Sparc hails uniformed tax on tobacco

By APP
March 23, 2024
An ashtray filled with cigarette butts is seen on an outdoor smoking stand at a bus stop. — AFP/File
An ashtray filled with cigarette butts is seen on an outdoor smoking stand at a bus stop. — AFP/File

Islamabad: Health activists have thrown their support behind the International Monetary Fund (IMF) recommendations for Pakistan, with a specific focus on restructuring tobacco taxation. During the event “Fuelling Economic Growth through Increased Tobacco Taxation” organised by the Society for the Protection of the Rights of the Child (SPARC), activists urged the Government of Pakistan to transition to a Single Tier Tobacco Taxation System, thereby eliminating the second tier. This strategic move is deemed essential not only for boosting revenue but also for relieving the healthcare cost burdens imposed by tobacco-related illnesses.

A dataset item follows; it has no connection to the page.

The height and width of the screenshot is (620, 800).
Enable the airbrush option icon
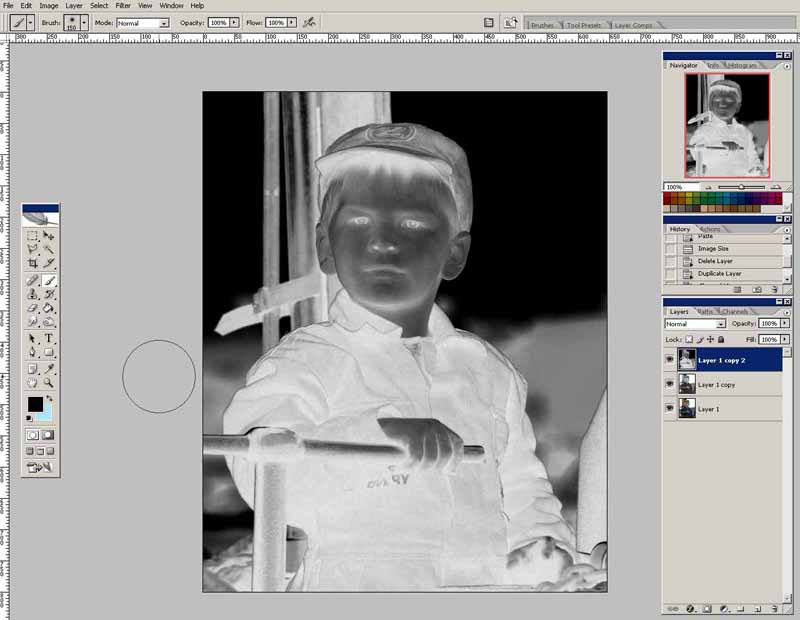point(310,22)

Malik Imran Ahmed, Country head Campaign for Tobacco Free Kids (CTFK), highlighted the alignment between the IMF’s recommendations and the ongoing discussions with Pakistan. These discussions aim to tackle the nation’s fiscal and external sustainability weaknesses while fostering economic recovery and inclusive growth. A key component involves strengthening public finances through gradual fiscal consolidation, broadening the tax base in undertaxed sectors, and improving tax administration to enhance debt sustainability. Imran emphasized the urgent need to tie these objectives with tobacco taxation, stressing the imperative of reforming Pakistan’s cigarette taxation system.

Malik Imran further emphasized that revitalizing Pakistan’s cigarette taxation system transcends mere fiscal considerations; it is a matter of urgent public health concern. He lamented that despite the substantial taxes imposed on cigarettes, the revenue generated falls short of covering the healthcare costs incurred due to smoking-related illnesses. In the fiscal year 2022-23, taxes covered a meagre 16% of these expenses, indicating a significant decline from 19.5% in 2019.